If you're able to keep these strategies in mind when marketing to Generation Y today, you'll secure a lifelong customer in the future as we evolve into mature adults and parents.

  1. Appeal to our ego, our parents, AND THEN our senses. Your products and services should appeal to our individuality, but they should also be something we can share with our Baby Boomer parents. Again, brands such as the Gap and Nordstrom have successfully managed to offer products that both generations find appealing. Another reason these brands have been so successful is because their strategic choice of music, lighting, color palette, layout and visual merchandising appeals to Generation Y.
  2. Minimize the television ads. We were glued to the tube as kids. We've learned to tune out traditional advertising methods. Convey your funny or emotional messages to Generation Y via guerilla, viral and social media marketing first, then supplement with traditional advertising. Another tip: We love word-of-mouth referrals and celebrity endorsements.
  3. Offer a new take on promotions. If your store is at or near a location where we spend the majority of our time (shopping malls, concert arenas, theme parks or movie theatres), incorporate these locations into your promotions. Consider cross-promoting with these venues as well.

What we've learned

We're self-important. We're spoiled. We're passionate. We're multitalented. There may be multiple attributes to our personality, but retail remains the constant means through which we express ourselves. Yes, excellent customer service and quality products are important, but we're buying products from companies whose campaigns are expansive.

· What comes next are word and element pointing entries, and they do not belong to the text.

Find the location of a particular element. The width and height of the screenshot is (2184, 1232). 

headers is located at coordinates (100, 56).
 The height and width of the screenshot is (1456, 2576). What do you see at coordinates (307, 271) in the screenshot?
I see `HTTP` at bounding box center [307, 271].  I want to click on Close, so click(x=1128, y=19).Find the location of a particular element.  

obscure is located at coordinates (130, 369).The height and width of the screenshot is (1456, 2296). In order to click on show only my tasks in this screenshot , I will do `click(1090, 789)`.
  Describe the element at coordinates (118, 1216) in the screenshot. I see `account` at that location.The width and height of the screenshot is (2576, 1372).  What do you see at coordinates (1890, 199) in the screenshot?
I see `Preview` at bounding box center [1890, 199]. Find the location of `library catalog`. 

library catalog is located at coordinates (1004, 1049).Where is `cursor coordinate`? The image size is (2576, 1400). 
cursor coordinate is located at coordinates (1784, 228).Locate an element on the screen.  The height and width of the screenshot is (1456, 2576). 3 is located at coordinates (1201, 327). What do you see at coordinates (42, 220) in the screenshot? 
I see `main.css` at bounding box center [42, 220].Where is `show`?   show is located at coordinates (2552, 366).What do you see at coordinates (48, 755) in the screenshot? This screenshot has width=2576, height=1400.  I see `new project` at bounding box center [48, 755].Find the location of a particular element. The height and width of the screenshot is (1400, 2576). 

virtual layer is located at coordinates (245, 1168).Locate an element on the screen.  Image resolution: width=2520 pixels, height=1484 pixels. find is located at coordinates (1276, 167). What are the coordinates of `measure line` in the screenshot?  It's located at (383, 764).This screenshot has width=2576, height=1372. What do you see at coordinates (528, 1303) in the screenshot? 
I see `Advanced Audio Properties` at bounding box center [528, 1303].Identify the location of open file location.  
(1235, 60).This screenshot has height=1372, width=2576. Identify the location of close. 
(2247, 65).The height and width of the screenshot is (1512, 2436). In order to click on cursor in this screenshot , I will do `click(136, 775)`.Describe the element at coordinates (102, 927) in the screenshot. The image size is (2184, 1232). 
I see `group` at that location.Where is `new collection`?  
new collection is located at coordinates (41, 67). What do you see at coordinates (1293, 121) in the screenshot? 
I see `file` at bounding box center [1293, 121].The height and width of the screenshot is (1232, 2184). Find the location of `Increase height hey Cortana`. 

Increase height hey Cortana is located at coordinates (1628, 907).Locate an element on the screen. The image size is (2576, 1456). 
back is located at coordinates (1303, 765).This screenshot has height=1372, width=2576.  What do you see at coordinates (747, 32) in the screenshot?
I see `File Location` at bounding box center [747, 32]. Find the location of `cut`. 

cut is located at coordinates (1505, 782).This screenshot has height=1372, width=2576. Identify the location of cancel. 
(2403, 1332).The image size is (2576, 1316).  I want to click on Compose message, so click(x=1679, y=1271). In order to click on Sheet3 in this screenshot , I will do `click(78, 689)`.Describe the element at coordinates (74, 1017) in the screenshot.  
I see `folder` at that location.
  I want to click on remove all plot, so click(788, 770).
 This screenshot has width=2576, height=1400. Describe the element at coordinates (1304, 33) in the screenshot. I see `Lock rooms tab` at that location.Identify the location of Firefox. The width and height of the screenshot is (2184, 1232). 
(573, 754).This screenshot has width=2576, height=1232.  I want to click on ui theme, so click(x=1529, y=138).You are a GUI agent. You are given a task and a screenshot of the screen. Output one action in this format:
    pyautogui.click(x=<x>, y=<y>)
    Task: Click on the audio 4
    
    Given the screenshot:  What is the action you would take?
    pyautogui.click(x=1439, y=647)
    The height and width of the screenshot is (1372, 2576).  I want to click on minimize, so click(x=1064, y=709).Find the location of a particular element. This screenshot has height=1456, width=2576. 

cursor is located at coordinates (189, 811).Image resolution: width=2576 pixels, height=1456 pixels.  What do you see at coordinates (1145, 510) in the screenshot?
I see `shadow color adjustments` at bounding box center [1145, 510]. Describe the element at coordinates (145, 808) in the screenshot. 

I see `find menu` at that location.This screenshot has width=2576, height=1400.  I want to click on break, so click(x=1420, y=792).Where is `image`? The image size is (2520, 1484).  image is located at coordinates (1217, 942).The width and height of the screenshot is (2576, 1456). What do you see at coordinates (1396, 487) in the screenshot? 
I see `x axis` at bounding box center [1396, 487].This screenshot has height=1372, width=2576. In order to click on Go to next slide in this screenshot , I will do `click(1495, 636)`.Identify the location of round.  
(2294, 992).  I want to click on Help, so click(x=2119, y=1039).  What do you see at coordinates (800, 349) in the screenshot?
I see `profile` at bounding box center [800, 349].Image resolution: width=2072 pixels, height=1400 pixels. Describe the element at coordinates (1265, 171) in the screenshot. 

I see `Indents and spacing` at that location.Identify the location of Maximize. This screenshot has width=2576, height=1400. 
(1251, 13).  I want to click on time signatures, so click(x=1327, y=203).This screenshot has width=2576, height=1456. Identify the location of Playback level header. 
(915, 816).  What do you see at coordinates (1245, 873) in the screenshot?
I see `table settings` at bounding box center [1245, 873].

If James Cameron's box-office bonanza "Avatar" taught us anything, it's that studying is the first step toward profiteering. Like the Na'vi, for many retailers Generation Y are aliens that leave them confused. The only thing that's predictable about us is our unpredictability. Our personalities and shopping patterns are so vastly different from what was previously exhibited by Generation X. Sorry, but we turned out to be nothing like our older siblings.